Orang kampung sebenarnya mafhum. Siti jadi aneh setelah kekasihnya, lelaki dari kampung sebelah sungai, yang seminggu lagi hendak melamarnya, dikabarkan mati dengan kepala terpenggal. Hati siapa pula yang tak hancur menerima kenyataan yang segetir ini, menerima kiriman dari gelombang laut sebongkah kepala kekasih yang hanyut. Yang jadi soal kini adalah, orang kampung Parit kian kuatir bahwa kelakuan Siti yang menyumpah-nyumpah ini akan semakin memperkeruh konflik ‘Jaring Batu’ yang telah berlangsung selama dua puluh tiga tahun lebih ini. Saling menyerang, saling membakar perahu, saling menculik, saling menuding, adalah peristiwa yang mereka hadapi sehari-hari.
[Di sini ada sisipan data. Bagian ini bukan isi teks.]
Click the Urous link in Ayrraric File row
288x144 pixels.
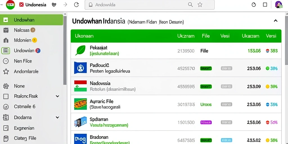[x=206, y=105]
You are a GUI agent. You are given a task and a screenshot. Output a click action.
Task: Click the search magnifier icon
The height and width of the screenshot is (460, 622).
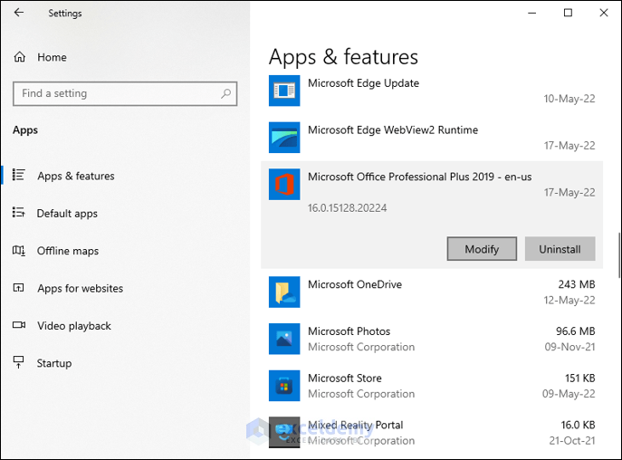pyautogui.click(x=225, y=93)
Orang kampung sebelah sungai tetap bersikukuh menggunakan jaring batu sementara orang kampung Parit ini yang sehari-hari melaut dengan jaring rawai menganggap bahwa jaring batu dapat mengganggu habitat dasar laut seperti terumbu, selain itu ikan kurau yang besar dan mahal itu habis semua dijual ke negeri seberang. Konflik ini meruncing setelah tak satu pun jalan keluar dapat ditemukan. Dan puncaknya adalah jatuhnya korban dari salah satu warga kampung sebelah sungai. Setelahnya, tentu dendam mulai berkecambah dalam hati orang kampung sebelah sungai. Sewaktu-waktu mereka bisa mengamuk dan melakukan penyerangan balasan. Nyawa hanya bisa dihargai dengan nyawa.
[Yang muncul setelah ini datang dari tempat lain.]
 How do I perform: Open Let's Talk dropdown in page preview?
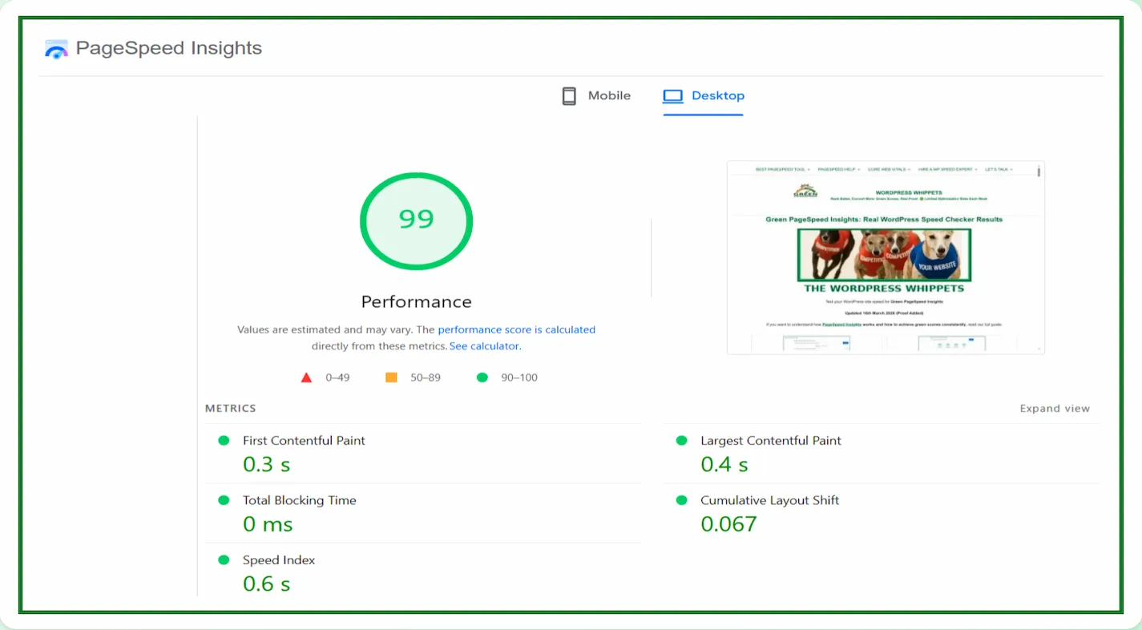(x=999, y=170)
Dan tengoklah, sejak peristiwa terakhir perkelahian berdarah di tengah laut itu, kampung Parit ini memucat, hari-hari seolah mati-suri. Orang-orang tak berani turun ke laut. Ekonomi seketika lumpuh. Tak bisa berharap hidup pada getah yang murah. Tak juga pada tikar pandan yang kini tak begitu laku di seberang, sebab para toke ‘pendatang haram’ banyak yang kena tangkap. Mau keluar kampung, mencari rezeki tambahan pun jadi ragu, jangan-jangan mereka menculik dari arah darat, dan setelah itu tentu maut siap menjemput. Jadilah mereka kini orang-orang yang bingung dan hidup dalam kecemasan (juga kemiskinan) yang tak berujung.
Apalagi, saat malam menjelang, kampung ini benar-benar terasa sedang ditikam sepi. Sementara para lelakinya tampak berjaga-jaga di sejumlah penjuru jalan masuk ke kampung, para perempuannya berkumpul di salah satu rumah warga yang agak aman letaknya. Kecemasan, seperti lipan berkaki seribu yang diam-diam merayap di sekeliling mereka, mengepung mereka. Suasana semacam ini, hanya dapat dirasakan saat terjadi peperangan, bukan?
***
“Betul-betul makan sumpah jaring batu ini, Cuih!” Suara Siti tiba-tiba seperti melompat ke arah segerombolan lelaki yang sedang berjaga di simpang kampung. Mereka cukup terkejut dan sempat mengacungkan parang ke arah Siti.
“Sial, perempuan gila ini rupanya.” Umpat Atan.
“Apa lagi kerja kau Siti. Pulanglah! Malam-malam begini masih juga menyumpah-nyumpah!” Sambung Ujang.
“Alah, biar sajalah. Orang gila mana bisa diatur.” Kata Udin.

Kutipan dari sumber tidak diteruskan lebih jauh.